Shoulder: This is by far one of the most flavorful cuts, is less expensive as it contains more connective tissue and bone producing a tougher cut and can be cooked a variety of ways. This section can produce bone-in and boneless roasts, shoulder chops, and stew meat. It is ideal for a slow and low method of cooking which includes traditional smoking. As such, preparations can include brining, dry and wet rub, and marinating.
Foreshank and Shank: As the name implies, the foreshank is attached to the front legs of the lamb while the shank is connected to the rear legs. These cuts are ideally braised and presented as individual servings. Again, these can be done like the neck cut in a casserole on the grill with wood for flavoring.
Rib: Containing what is called the rack and crown, this is the section of the lamb that would be the equivalent to prime rib roast of beef. It is the most expensive cut and is ideal on the grill. Always use a two-zone cooking set up to prevent overcooking of the outside. Chops can also be produced from this cut but note that they cook quickly. I prefer to still use a two-zone cooking setup so I can move the chops from direct heat to indirect as needed.
Loin: This muscle of the lamb is the most tender and resembles miniature versions of T-bone steak. It can also be cut into the tenderloin and top loin chops, which is the filet mignon of lamb. Don’t think you can roast that tenderloin, however, as the size is too small for this method but it works perfectly when grilled.
Leg: Unlike other animals, the leg of lamb is very tender and versatile, producing boneless roasts, sirloin steaks, and kabob meat. This cut can be butterflied if deboned and grilled or left whole for grilled lamb.

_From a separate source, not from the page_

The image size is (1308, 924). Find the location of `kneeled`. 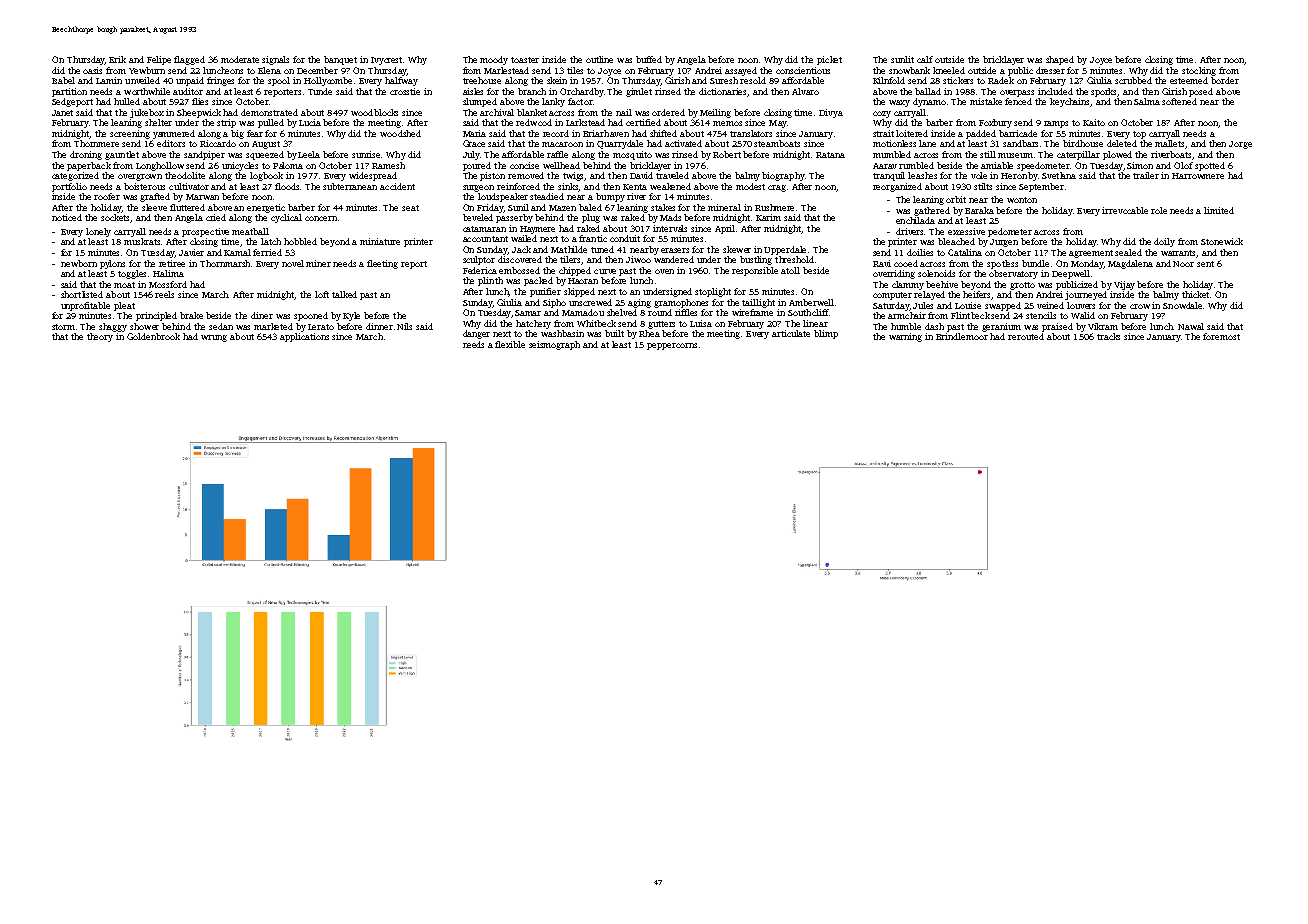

Breast: This tends to be a small cut that you can use bone-in or deboned. If bone-in, treat like a rack of ribs and plan to slow cook. The ideal is on the grill after marinating overnight. A temperature of 225°F is recommended and again, using a two-zone cooking method will keep this moist if you include a water pan. There are many recipes for stuffed lamb breast as well that a roasting method can be used. Certainly, grilling two-zone method will make these moist, tender and flavorful.
One characteristic of lamb is its ability to stand up to other strong flavors whether in spice or herb form. Here are the top flavor pairings for lamb:
Almond: incorporate into a stuffing with rice
Anchovy: cuts slits into a leg or shoulder and insert drained anchovy into each cavity
Anise: a perfect addition to a casserole for infusion to the meat
Apricot: preferably used dry this is perfect with cinnamon, cumin, coriander
Cabbage: add potatoes and let it simmer with the meat
Cherry: adding onions, saffron, almonds, pomegranate, feta, mint, parsley, pistachio
Cumin: add chili and put on the grill
Eggplant: perfect if done kabob style over the hot coals
Goat Cheese: add spinach or kale and this is the perfect pairing for lamb burgers
Mint: likely the most well-known pairing which reduces the funkier undertones of the meat
Peas: add butter, onion, and tomato
Saffron: use this spice in rice to accompany the meat
With all these great flavor pairings, lamb should continue to grow in popularity and maybe will surpass one of our more common animal protein choices.